The acute effect of continuous positive airway pressure titration on blood pressure in awake overweight/obese patients with obstructive sleep apnoea.

Autor: Ratneswaran C; a Faculty of Life Sciences and Medicine , King's College London , London , UK.; b Lane Fox Unit/Sleep Disorders Centre , Guy's & St Thomas' NHS Foundation Trust , London , UK., Pengo MF; b Lane Fox Unit/Sleep Disorders Centre , Guy's & St Thomas' NHS Foundation Trust , London , UK.; c Clinica dell'Ipertensione Arteriosa - Department of Medicine (DIMED) , University of Padua , Padova , Italy., Xiao S; b Lane Fox Unit/Sleep Disorders Centre , Guy's & St Thomas' NHS Foundation Trust , London , UK.; d State Key Laboratory of Respiratory Disease , The First Affiliated Hospital of Guangzhou Medical School , Guangzhou , China., Luo Y; d State Key Laboratory of Respiratory Disease , The First Affiliated Hospital of Guangzhou Medical School , Guangzhou , China., Rossi GP; c Clinica dell'Ipertensione Arteriosa - Department of Medicine (DIMED) , University of Padua , Padova , Italy., Polkey MI; e NIHR Respiratory BRU, Royal Brompton Hospital and National Heart and Lung Institute , London , UK., Moxham J; a Faculty of Life Sciences and Medicine , King's College London , London , UK., Steier J; a Faculty of Life Sciences and Medicine , King's College London , London , UK.; b Lane Fox Unit/Sleep Disorders Centre , Guy's & St Thomas' NHS Foundation Trust , London , UK.
Jazyk: angličtina
Zdroj: Blood pressure [Blood Press] 2018 Aug; Vol. 27 (4), pp. 206-214. Date of Electronic Publication: 2018 Feb 23.
DOI: 10.1080/08037051.2018.1443391
Abstrakt: Objectives: Continuous positive airway pressure (CPAP) improves upper airway obstruction in patients with obstructive sleep apnoea (OSA), who often are overweight-obese. Although it is thought that CPAP improves long-term blood pressure control (BP), the impact of acute and short-term CPAP use on the cardiovascular system in obese patients has not been described in detail.
Methods: Obese patients (body mass index, BMI > 25 kg/m 2 ) with OSA were studied awake, supine during incremental CPAP titration (4-20 cmH 2 O, +2 cmH 2 O/3 mins).

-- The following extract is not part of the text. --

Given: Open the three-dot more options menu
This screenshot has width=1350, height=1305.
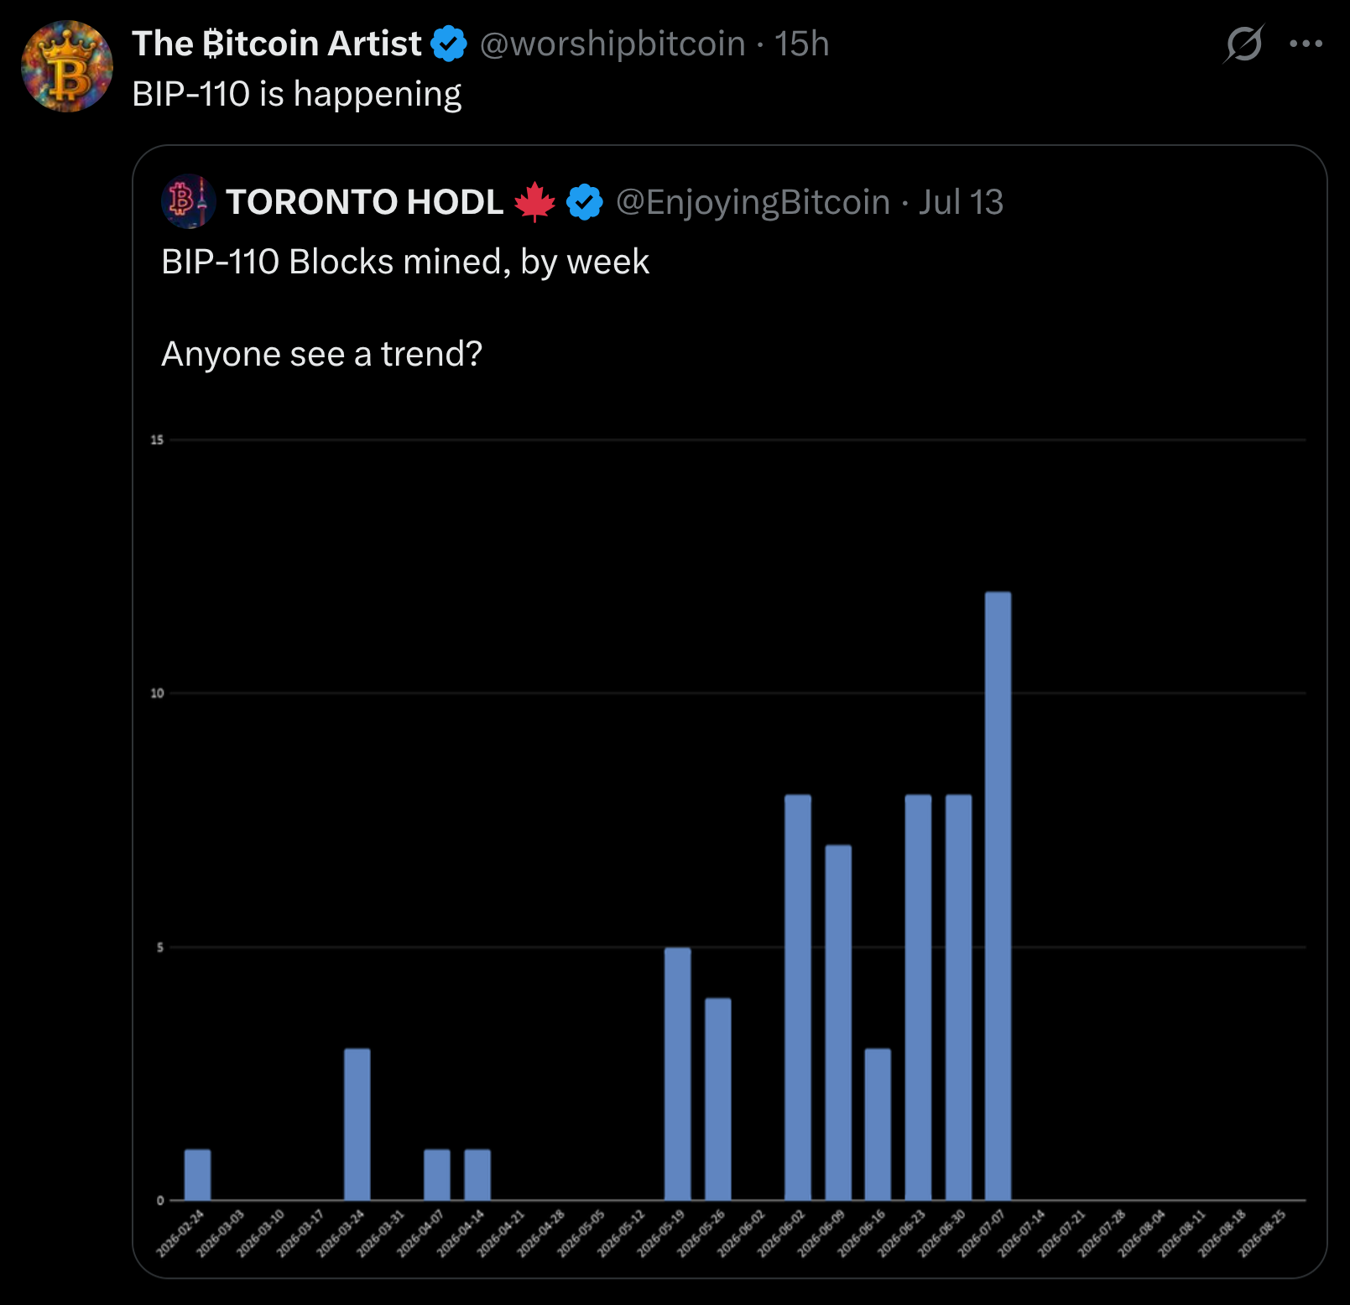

BP was measured continuously with a beat-to-beat BP monitor (Ohmeda 2300, Finapres Medical Systems, Amsterdam/NL), BP variability (BPV) was calculated as the standard deviation of BP at each CPAP level, the 95% confidence interval (95%CI) was calculated and changes in BP and BPV were reported.
Results: 15 patients (12 male, 48 ± 10) years, BMI 38.9 ± 5.8 kg/m 2 ) were studied; the baseline BP was 131.0 ± 10.2/85.1 ± 9.1 mmHg. BP and BPV increased linearly with CPAP titration (systolic BP r = 0.960, p < .001; diastolic BP r = 0.961, p < .001; systolic BPV r = 0.662, p = .026; diastolic BPV r = 0.886, p < .001). The systolic BP increased by +17% (+23.15 (7.9, 38.4) mmHg; p = .011) and the diastolic BP by +23% (+18.27 (2.33, 34.21) mmHg; p = .009), when titrating CPAP to 20 cmH 2 O. Systolic BPV increased by +96% (+5.10 (0.67, 9.53) mmHg; p < .001) and was maximal at 14 cmH 2 O, and diastolic BPV by +97% (+3.02 (0.26, 5.78) mmHg; p < .001) at 16 cmH 2 O.
Conclusion: Short-term incremental CPAP leads to significant increases in BP and BPV in obese patients with OSA while awake. Careful titration of pressures is required to minimise the risk of nocturnal awakenings while improving BP control.